This article is from the archives of the UB Reporter.
Archives

States should develop procedures now to deal with potential terrorist disruption of election

Published: August 5, 2004

By JOHN DELLA CONTRADA
Contributing Editor

Though the law is somewhat ambiguous on the subject, the power to postpone November's presidential election as a result of terrorist threat or attack lies mostly with individual states, according to a UB election-law expert.

"The U.S. Constitution explicitly delegates the authority to conduct presidential elections to the states," says James Gardner, a professor in the UB Law School and author of several articles on election law.

"It's clear that states could create a procedure in advance that would include a provision for postponing an election, for designating particular officials to decide whether or not an election has to be postponed and for setting out procedures for rescheduling the election," he says.

"I don't think there would be a terrorist attack that can disrupt the entire presidential election everywhere in the country," he adds. "So necessarily what we're talking about is a piece of the election being disrupted, within a particular state, and what would be the ramifications of that."

There is precedent supporting a congressional decision to postpone the election, Gardner points out.

"Although the constitution does not appear to give Congress a great deal of regulatory authority over presidential elections, in fact the Supreme Court has consistently interpreted the constitution to give Congress implicit authority to preserve the integrity of the presidential election process," he explains.

For example, Congress has passed criminal statutes making it a crime to commit voter fraud or interfere with presidential elections held in various states, and that power has been upheld by the Supreme Court, Gardner says.

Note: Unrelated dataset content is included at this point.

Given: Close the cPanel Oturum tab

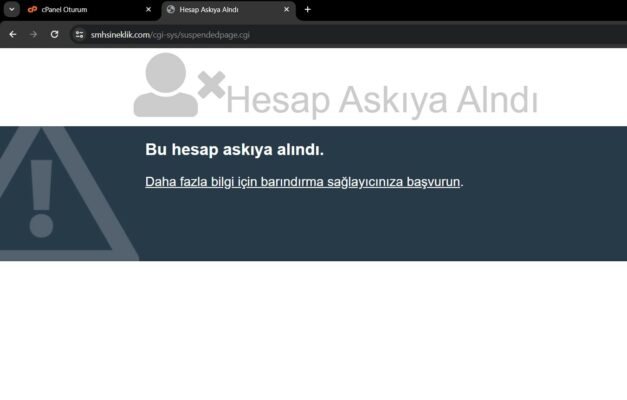Looking at the screenshot, I should point(149,10).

"Presumably, the same kind of inference could support the constitutionality of a federal statute that deals with disruption of national elections wherever it occurs," he says.

With federal involvement, however, there would be concern that the current administration would exercise some kind of undue influence on state governments to rerun elections in ways perceived to be favorable to the Republicans, he warns.

Which is why it's important for states to develop procedures in advance of a disruption to the election.

"The exigencies of politics intrude much more intrusively when a solution is being cobbled together after the fact," Gardner says.

There also may be precedent for a state's governor to take action to postpone or rerun an election when a state is under attack, according to Gardner. "A lot of this is handled on the basis of inherent or implied powers that we deduce have to be there in order to have a successful democratic system," he says.

As for the question of whether a disruption in one state should require a rerun of the election only in that state or nationwide, Gardner contends that rerunning of the election should be confined to the particular place in which the disruption occurred.

"It's true that if you rerun the election in one state after the election has been run in all other states, you have an entirely different situation because people would know a lot more about what their votes would mean," he says.

"The chances of that state affecting the outcome of entire election are so remote—even taking into account what happened in Florida during the 2000 election—that I don't think postponing or rerunning the entire election would be the right solution," he concludes.